╔══
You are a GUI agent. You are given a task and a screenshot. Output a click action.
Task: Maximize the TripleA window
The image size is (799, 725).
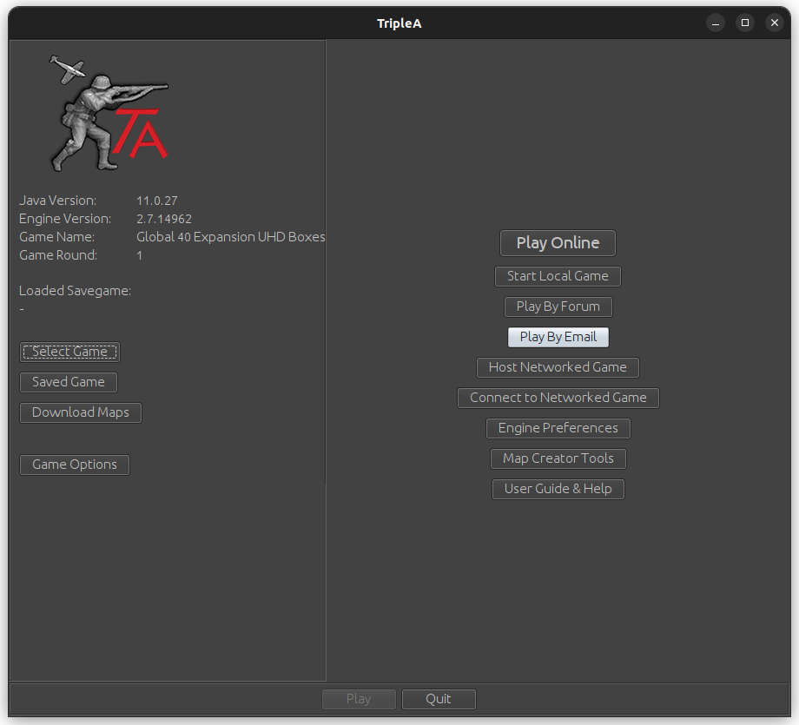point(744,23)
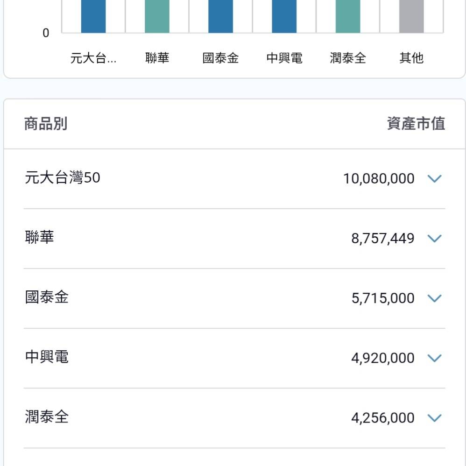This screenshot has height=466, width=466.
Task: Expand the 中興電 row chevron
Action: click(x=434, y=358)
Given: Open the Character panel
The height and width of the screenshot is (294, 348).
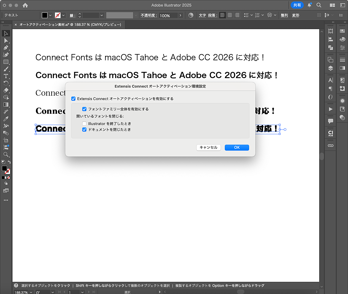Looking at the screenshot, I should click(330, 80).
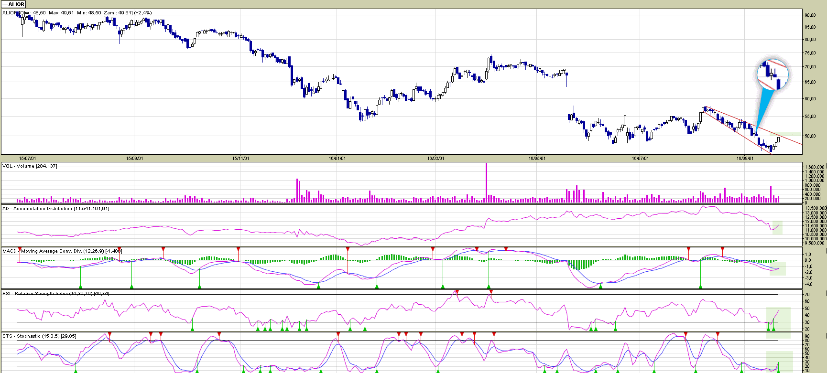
╚══
> **Requirement**
Line by line, write out the entries exactly, and leave the pictures out.

> **Task result**
You are a GUI agent. You are given a task and a screenshot. Output a click action.
Task: Maximize the TripleA window
The image size is (799, 725).
point(744,23)
This screenshot has height=466, width=466.
Task: Expand the 中興電 row chevron
Action: click(x=434, y=358)
Given: Open the Character panel
The height and width of the screenshot is (294, 348).
Looking at the screenshot, I should click(330, 80).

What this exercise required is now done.